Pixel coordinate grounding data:
# # #

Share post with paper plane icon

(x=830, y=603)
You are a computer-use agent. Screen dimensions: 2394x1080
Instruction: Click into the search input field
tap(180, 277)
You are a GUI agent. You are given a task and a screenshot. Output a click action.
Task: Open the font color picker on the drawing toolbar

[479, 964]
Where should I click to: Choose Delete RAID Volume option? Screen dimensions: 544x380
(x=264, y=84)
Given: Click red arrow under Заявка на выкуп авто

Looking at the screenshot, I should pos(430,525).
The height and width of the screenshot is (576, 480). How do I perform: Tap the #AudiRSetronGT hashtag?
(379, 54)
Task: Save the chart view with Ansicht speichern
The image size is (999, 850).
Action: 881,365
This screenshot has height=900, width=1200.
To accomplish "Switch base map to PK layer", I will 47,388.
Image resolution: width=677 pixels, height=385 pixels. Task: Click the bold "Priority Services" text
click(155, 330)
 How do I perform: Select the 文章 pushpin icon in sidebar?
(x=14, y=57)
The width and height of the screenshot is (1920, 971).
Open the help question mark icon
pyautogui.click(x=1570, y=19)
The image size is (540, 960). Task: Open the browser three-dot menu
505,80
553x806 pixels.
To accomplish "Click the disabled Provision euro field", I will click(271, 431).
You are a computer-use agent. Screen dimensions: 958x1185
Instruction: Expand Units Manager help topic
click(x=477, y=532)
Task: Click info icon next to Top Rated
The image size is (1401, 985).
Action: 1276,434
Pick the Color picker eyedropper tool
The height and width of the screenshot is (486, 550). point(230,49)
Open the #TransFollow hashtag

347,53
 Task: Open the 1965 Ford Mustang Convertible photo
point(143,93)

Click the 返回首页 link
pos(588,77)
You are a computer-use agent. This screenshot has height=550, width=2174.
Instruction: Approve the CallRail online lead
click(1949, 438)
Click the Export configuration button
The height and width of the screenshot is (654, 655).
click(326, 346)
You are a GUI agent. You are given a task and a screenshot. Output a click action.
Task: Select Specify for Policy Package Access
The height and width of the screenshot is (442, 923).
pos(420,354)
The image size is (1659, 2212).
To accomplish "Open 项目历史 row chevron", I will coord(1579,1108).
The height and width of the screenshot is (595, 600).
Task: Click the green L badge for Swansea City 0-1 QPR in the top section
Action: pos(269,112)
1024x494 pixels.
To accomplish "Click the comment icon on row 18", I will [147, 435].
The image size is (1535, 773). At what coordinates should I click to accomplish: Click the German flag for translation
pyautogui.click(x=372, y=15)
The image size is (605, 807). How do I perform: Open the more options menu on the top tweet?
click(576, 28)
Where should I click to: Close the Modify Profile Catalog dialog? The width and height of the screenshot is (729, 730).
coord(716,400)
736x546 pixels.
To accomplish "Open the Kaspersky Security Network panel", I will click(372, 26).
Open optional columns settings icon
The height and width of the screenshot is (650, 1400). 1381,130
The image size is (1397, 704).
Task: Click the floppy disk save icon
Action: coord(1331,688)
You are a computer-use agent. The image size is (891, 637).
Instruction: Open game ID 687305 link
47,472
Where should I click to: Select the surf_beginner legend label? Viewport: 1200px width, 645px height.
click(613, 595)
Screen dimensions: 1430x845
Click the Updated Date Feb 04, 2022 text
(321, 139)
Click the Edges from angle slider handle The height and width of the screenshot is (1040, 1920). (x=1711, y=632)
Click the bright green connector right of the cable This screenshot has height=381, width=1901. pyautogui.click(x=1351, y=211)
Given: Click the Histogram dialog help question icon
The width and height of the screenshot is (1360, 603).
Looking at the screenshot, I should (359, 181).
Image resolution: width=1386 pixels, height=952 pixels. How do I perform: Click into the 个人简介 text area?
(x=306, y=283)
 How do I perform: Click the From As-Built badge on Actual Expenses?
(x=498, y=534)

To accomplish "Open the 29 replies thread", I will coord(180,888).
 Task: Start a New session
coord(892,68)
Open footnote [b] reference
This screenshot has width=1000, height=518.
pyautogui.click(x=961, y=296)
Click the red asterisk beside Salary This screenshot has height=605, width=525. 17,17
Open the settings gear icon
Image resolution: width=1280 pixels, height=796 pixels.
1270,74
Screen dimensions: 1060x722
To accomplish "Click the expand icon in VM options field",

# # #

* About this task
Only the lines from the beginning of the data above through the line containing "This screenshot has height=900, width=1200." should be repeated, exactly as they appear.

* Task answer
Share post with paper plane icon

(x=830, y=603)
You are a computer-use agent. Screen dimensions: 2394x1080
Instruction: Click into the search input field
tap(180, 277)
You are a GUI agent. You are given a task and a screenshot. Output a click action.
Task: Open the font color picker on the drawing toolbar

[479, 964]
Where should I click to: Choose Delete RAID Volume option? Screen dimensions: 544x380
(x=264, y=84)
Given: Click red arrow under Заявка на выкуп авто

Looking at the screenshot, I should pos(430,525).
The height and width of the screenshot is (576, 480). How do I perform: Tap the #AudiRSetronGT hashtag?
(379, 54)
Task: Save the chart view with Ansicht speichern
The image size is (999, 850).
Action: 881,365
This screenshot has height=900, width=1200.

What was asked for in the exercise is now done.